• [AUFGABEN]:
1) In wie vielen Schritten wurde das Pilotvorhaben zur Kinder- und Jugendbeteiligung laut dem Artikel über den Perspektivenworkshop in Luckenwalde umgesetzt?
2) Führe den Artikel über den Perspektivenworkshop in Luckenwalde im Anschluss an seinen letzten Satz fort.

• [AUSZUG]:
+===+

Perspektivenworkshop im Treffpunkt 29 in Luckenwalde Perspektivenworkshop im Treffpunkt 29 in Luckenwalde
Perspektivenworkshop im Treffpunkt 29 in Luckenwalde

Von Liza Ruschin und Peter Mann

Klimawandel, Energiesicherheit und Umweltschutz sind Themen von globaler Bedeutung, die insbesondere die jüngere Generation stark beschäftigen. In der Stadt Luckenwalde wurde ein wegweisendes Pilotvorhaben zur Kinder- und Jugendbeteiligung am Klimaschutz- und Energiekonzept (KEK) ins Leben gerufen, das über ein Jahr dauerte und in sechs Schritten umgesetzt wurde. Dieser Artikel wirft einen Blick auf diesen Prozess, der von einer Steuerungsgruppe begleitet wurde und zu vier beteiligungsrelevanten Maßnahmen geführt hat, um die Zukunft der Stadt nachhaltiger zu gestalten.

+===+

• [ERFASSTE DATEN]:
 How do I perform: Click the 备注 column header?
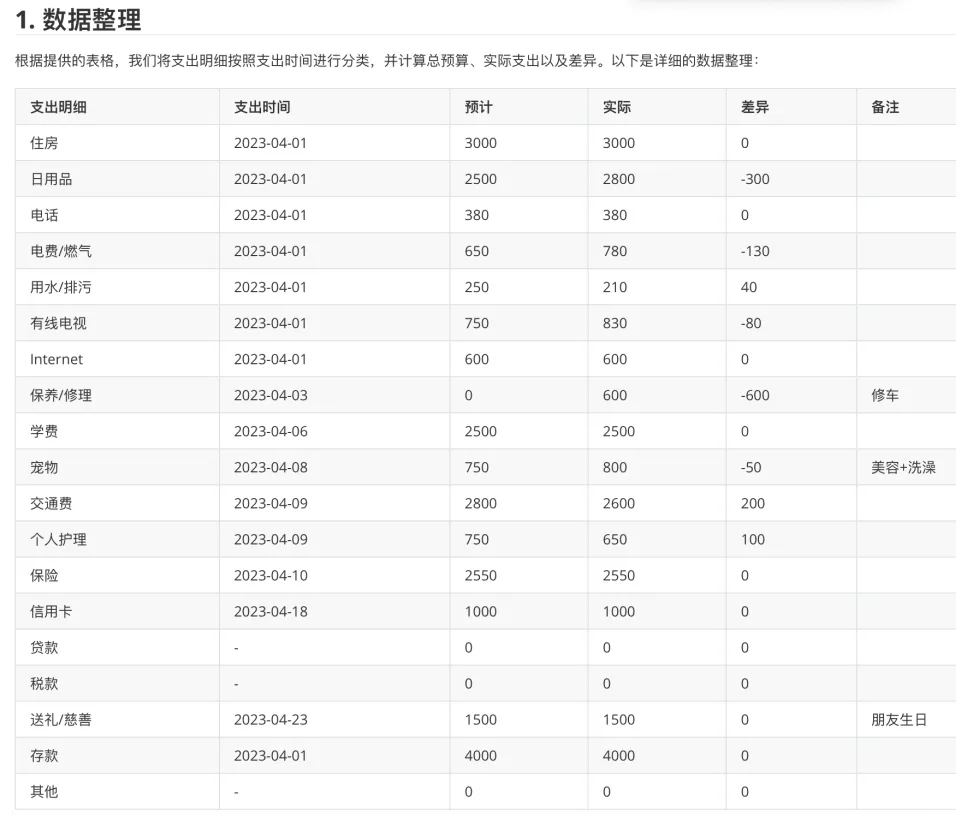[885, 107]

+===+

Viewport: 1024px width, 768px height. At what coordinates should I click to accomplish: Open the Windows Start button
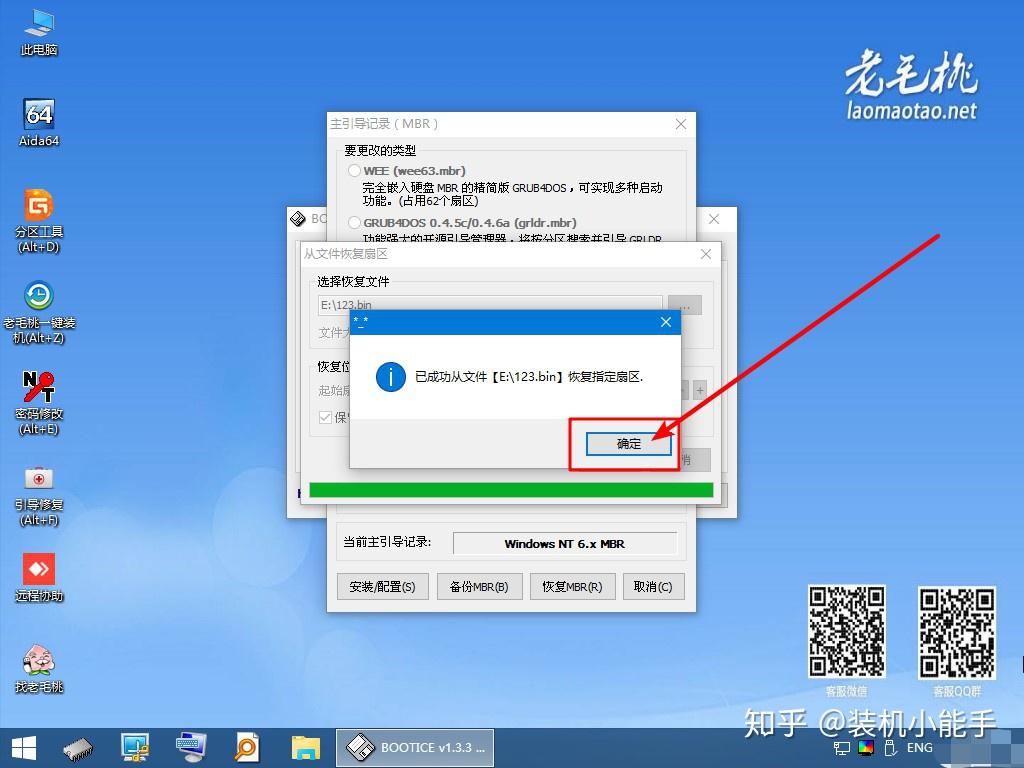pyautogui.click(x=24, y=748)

+===+

• [ERGEBNISSE JE AUFGABE]:
1) In sechs Schritten.

2)
Die ersten Schritte im Rahmen des Pilotvorhabens zur Kinder- und Jugendbeteiligung dienen der Klärung der Machtfrage. Zur Beantwortung dieser Frage werden so genannte Perspektivenworkshops durchgeführt. Perspektivenworkshops sind strukturierte und partizipative Workshops, die dazu dienen, die Interessen, Anliegen und Mitwirkungsbereiche von Kindern und Jugendlichen sowie die Bereitschaft von Erwachsenen zur Delegation von Verantwortung zu identifizieren.

Im Kontext der Beteiligung von Kindern und Jugendlichen haben Perspektivenworkshops zwei Hauptziele:

  • Herausfinden der Themen, an denen Kinder und Jugendliche teilnehmen, mitreden oder (mit-) entscheiden möchten: In diesen Workshops werden Kinder und Jugendliche eingeladen, ihre Ansichten, Anliegen und Interessen zu äußern. Dies ermöglicht es, die Themen und Bereiche zu identifizieren, die für sie von besonderem Interesse sind und in denen sie aktiv mitwirken möchten.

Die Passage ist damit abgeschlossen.